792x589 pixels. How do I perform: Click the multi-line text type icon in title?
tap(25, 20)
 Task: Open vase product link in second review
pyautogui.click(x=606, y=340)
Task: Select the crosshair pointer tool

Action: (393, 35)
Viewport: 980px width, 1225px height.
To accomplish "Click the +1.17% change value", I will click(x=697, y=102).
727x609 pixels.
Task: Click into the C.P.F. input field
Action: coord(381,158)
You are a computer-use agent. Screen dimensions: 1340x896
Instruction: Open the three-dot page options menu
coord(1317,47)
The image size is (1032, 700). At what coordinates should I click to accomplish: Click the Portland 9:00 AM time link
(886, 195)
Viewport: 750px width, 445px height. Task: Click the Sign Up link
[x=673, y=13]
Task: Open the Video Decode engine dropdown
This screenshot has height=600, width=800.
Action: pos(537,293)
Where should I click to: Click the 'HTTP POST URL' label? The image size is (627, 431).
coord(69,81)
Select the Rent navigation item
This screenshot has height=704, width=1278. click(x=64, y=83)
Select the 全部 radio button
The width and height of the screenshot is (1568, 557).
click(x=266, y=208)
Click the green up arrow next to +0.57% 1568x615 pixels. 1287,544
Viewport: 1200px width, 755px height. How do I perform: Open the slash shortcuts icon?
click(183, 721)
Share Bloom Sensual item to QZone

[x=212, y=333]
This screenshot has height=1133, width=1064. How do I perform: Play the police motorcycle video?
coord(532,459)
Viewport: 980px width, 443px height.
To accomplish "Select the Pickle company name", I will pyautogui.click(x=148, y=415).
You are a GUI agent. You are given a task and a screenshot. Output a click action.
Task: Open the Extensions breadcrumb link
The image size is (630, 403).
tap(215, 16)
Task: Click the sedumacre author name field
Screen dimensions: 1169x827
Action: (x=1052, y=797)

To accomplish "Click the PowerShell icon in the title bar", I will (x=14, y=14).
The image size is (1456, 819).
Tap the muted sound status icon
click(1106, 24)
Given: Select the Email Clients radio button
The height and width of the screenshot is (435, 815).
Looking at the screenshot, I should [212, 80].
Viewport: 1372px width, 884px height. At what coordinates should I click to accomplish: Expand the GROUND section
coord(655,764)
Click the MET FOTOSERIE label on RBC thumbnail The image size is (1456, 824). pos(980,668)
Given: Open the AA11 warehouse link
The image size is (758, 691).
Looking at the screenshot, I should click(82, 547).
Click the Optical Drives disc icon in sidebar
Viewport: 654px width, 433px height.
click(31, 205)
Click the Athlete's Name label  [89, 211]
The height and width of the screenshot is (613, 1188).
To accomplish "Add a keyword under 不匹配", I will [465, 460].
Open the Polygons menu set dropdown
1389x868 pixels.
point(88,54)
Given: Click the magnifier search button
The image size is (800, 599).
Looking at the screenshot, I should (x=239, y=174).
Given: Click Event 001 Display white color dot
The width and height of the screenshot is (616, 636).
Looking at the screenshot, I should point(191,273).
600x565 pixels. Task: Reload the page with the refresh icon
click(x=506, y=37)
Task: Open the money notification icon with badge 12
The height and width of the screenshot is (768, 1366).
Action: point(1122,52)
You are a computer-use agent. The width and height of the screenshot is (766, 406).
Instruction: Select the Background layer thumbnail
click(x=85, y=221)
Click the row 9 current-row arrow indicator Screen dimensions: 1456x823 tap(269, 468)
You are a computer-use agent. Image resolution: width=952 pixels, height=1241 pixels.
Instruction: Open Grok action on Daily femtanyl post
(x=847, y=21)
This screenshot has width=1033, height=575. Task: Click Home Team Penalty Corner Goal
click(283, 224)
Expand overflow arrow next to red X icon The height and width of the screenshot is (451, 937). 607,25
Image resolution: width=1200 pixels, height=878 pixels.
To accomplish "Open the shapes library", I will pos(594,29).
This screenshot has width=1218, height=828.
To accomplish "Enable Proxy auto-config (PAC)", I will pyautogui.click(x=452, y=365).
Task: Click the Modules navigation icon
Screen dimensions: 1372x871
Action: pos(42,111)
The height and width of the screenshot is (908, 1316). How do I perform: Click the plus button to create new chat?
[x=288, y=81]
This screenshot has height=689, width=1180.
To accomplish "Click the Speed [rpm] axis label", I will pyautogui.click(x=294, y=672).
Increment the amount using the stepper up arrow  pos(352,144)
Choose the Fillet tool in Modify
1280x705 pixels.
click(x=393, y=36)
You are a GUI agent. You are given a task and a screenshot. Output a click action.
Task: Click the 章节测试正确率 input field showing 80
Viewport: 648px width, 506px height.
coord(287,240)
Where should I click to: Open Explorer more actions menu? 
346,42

## TASK
Print exactly the lines above, starting at the line that contains "Increment the amount" and ending with the last line of the records, both included.

## RESPONSE
Increment the amount using the stepper up arrow  pos(352,144)
Choose the Fillet tool in Modify
1280x705 pixels.
click(x=393, y=36)
You are a GUI agent. You are given a task and a screenshot. Output a click action.
Task: Click the 章节测试正确率 input field showing 80
Viewport: 648px width, 506px height.
coord(287,240)
Where should I click to: Open Explorer more actions menu? 
346,42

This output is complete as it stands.